Reflecting on the responsibility of asset managers and ESG this Earth Day

As the world marks another Earth Day, regulators, investors and stakeholders across the globe are looking to the asset management industry for leadership in combating the events of our time—climate change, social justice and diversity and inclusion. And we are happy to note that our industry is rising to the challenge by making bold commitments to fostering change, including through the Net Zero Asset Managers Initiative, which we are proud to have recently joined

In a way, it is exciting that asset managers are viewed as a potential force for good. Yet, even with the vastness of assets we manage, there are constraints that we face. In the context of these important challenges and with the constraints we face, let’s use this Earth Day as an opportunity to consider what responsible asset managers can and should do to foster positive change.

What should large asset managers be doing to tackle global issues such as climate change? Let’s revisit the basic mission of asset management, the tools they have to work with and the constraints they face.

The basic mission of asset management: Deliver strong investment outcomes, as measured by risk-adjusted return and in response to future asset requirements.

The tools at the disposal of asset managers: Security selection, portfolio construction, asset allocation, qualitative and quantitative research, reporting, active ownership, public presence and business practices.

The constraints asset managers face: Fiduciary obligations, liquidity, regulations, capacity and client expectations and preferences.

In the context of these three points, consider that asset managers may, indeed, have something to contribute. We recognize four asset manager pillars in the context of incorporating environment, social and governance considerations into an investment practice.

  1. Acknowledging the materiality of environment, social and governance considerations to security selection, portfolio construction, asset allocation and the risk-adjusted returns they foster. By improving qualitative and quantitative research, asset managers may be able to improve investment outcomes by integrating ESG. This acknowledgement will not necessarily lead to risk avoidance, but rather to considering all the appropriate risks as part of the return-seeking outcome.

  2. Increasing transparency, both internally and externally, so that investors, associates, shareholders and regulators can see more clearly the inputs and outcomes associated with environment, social and governance issues. Can we create a clearer picture of both investment outcomes and the impact we foster along the way? Transparency is harder than it looks—we are still learning how to measure both the inputs and the outcomes in a meaningful way.



  3. Leveraging active ownership as a mechanism for improving investment holdings, while considering the perspective of universal owners who benefit their stakeholders most by understanding the interconnectedness of micro-decisions. By using this leverage, asset managers may be able to move the dial on how corporations behave, shedding light in dark places, demonstrating that they are using the authority they have and demonstrating their values as a business. The fear is that the free-market economy encourages profits over the environment. But active ownership is part of that same system. If the asset managers are among the vocal shareholders, they may have a positive impact. Using active ownership to encourage transparency is a powerful tool for improving the workings of the market.

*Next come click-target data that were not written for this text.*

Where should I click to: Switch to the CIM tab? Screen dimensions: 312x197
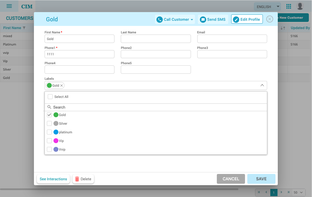[x=27, y=6]
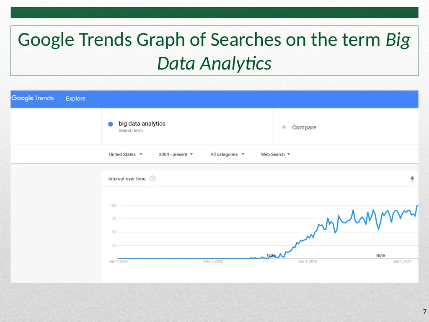
Task: Expand the All categories dropdown
Action: (x=227, y=154)
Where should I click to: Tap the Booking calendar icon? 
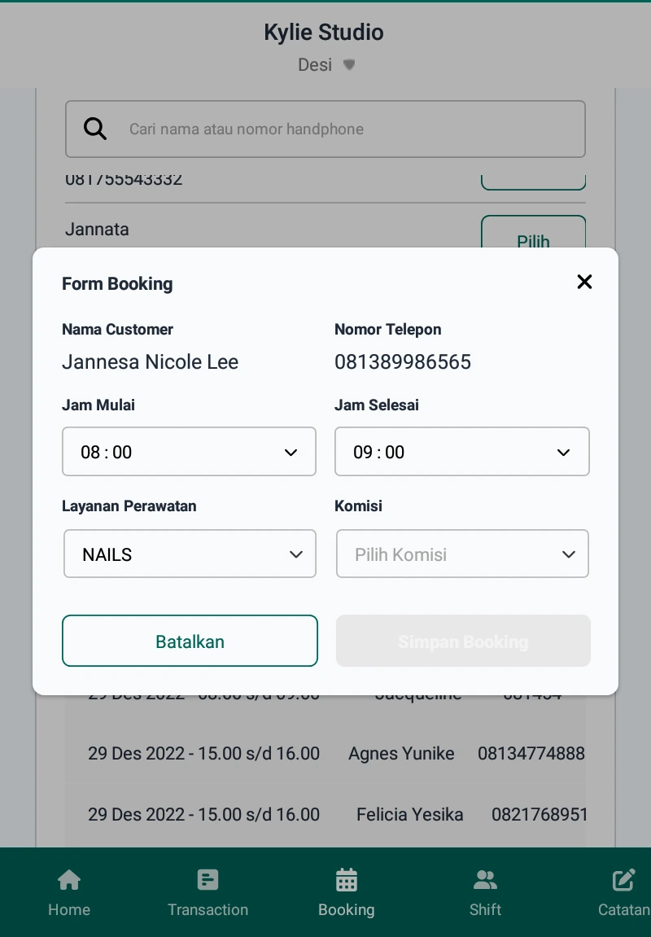coord(347,880)
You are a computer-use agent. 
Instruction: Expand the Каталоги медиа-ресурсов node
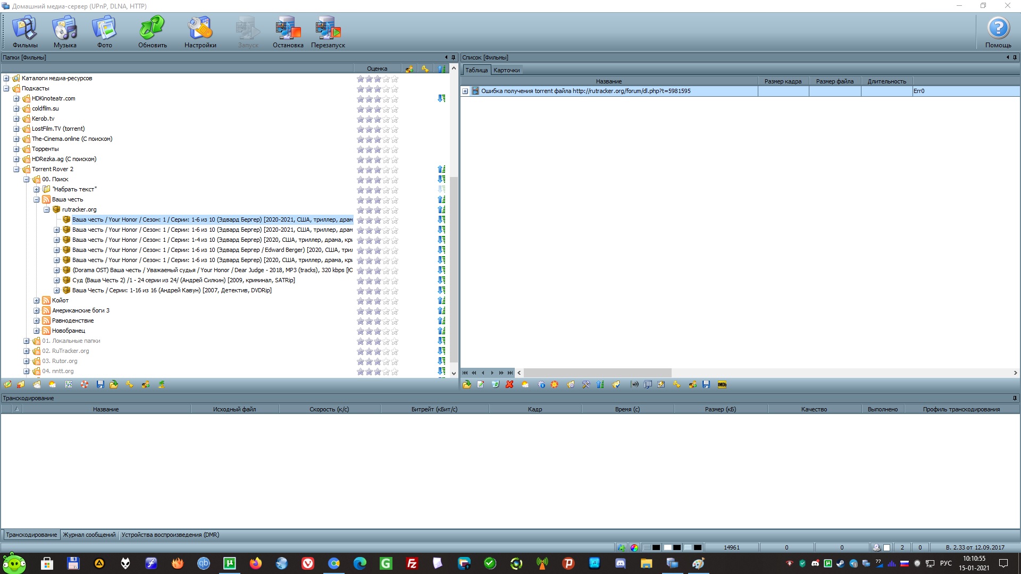tap(6, 78)
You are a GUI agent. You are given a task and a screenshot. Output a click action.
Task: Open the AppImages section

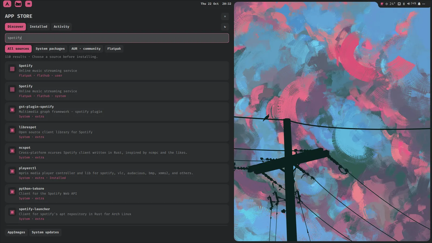16,232
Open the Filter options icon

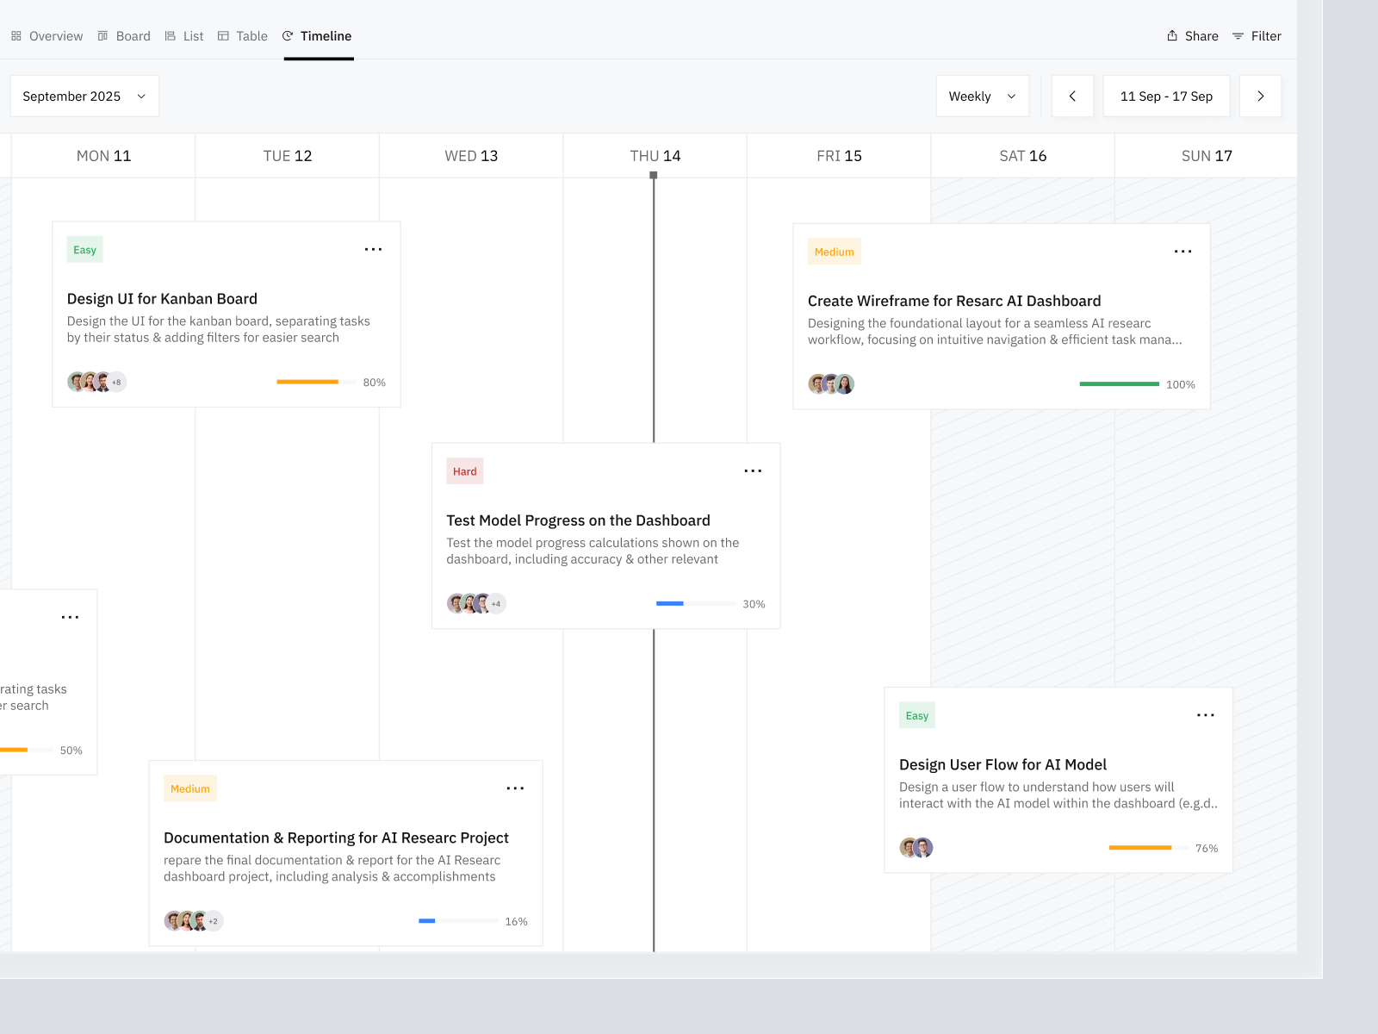(1238, 35)
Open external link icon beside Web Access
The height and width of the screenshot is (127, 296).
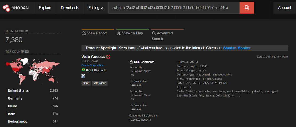click(x=108, y=57)
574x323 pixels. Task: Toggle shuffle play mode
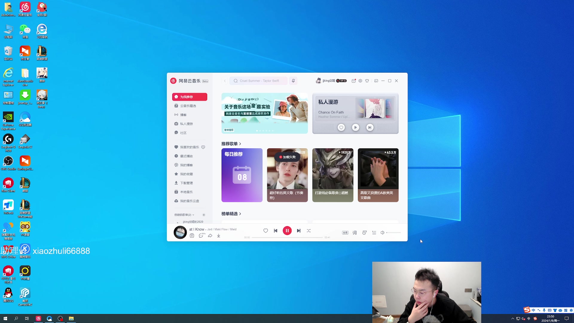pyautogui.click(x=309, y=231)
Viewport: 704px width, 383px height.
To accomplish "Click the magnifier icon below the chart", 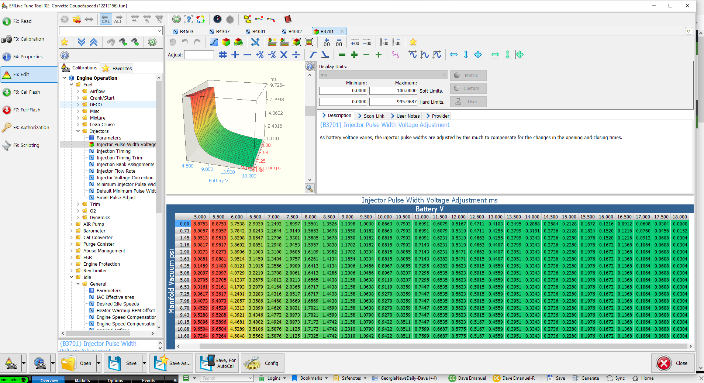I will (310, 189).
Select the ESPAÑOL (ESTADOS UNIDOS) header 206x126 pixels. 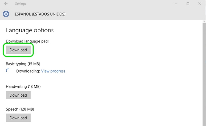click(x=40, y=14)
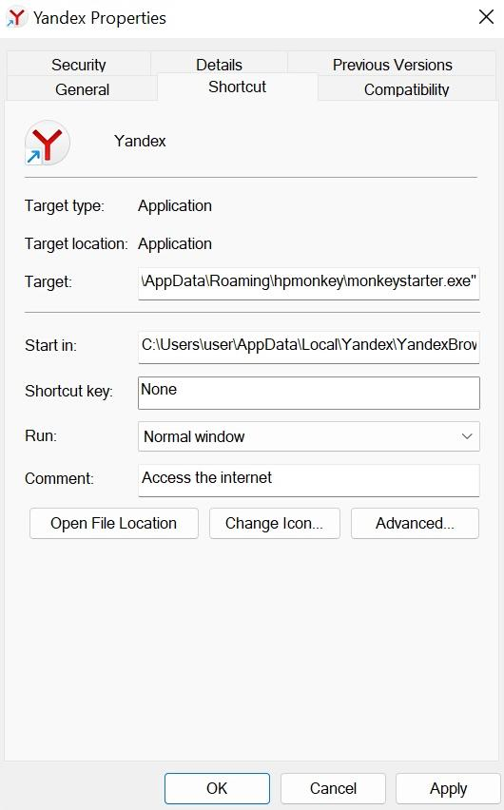This screenshot has width=504, height=810.
Task: Open the Previous Versions tab
Action: tap(393, 65)
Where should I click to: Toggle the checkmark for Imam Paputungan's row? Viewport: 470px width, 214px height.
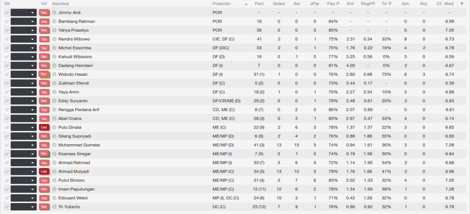(x=6, y=189)
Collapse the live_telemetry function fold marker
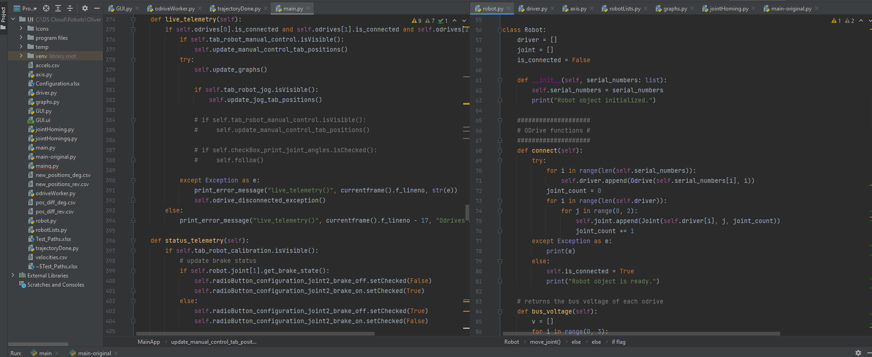872x357 pixels. 133,19
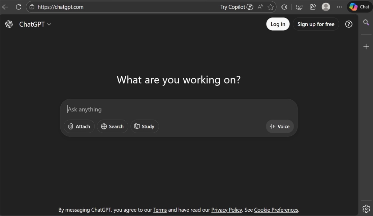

  4. Offering choices in how investors express their preferences. By offering more choices, asset managers provide mechanisms for investors to vote with their dollars. Just how environment, social and governance information has influenced an investor’s portfolio needs to be carefully considered in the context of our basic mission of delivering investment outcomes. These choices should include transparency (there’s that word again) of how the offering is using inputs differently and what outcomes are reasonable to expect. And, finally, these offerings should be understood in the context of how an asset manager approaches the ownership of individual securities and the market at large.

To be clear, asset managers might foster positive change if we take these opportunities—we do have a role to play. We should neither wash our hands of our role in global events, nor assume that we are absent any options or any responsibility. We congratulate leading asset managers who have made bold statements and committed to rolling up their sleeves to do the hard work. We stand with them.

This Earth Day, let’s get our hands dirty—to make the world a better place.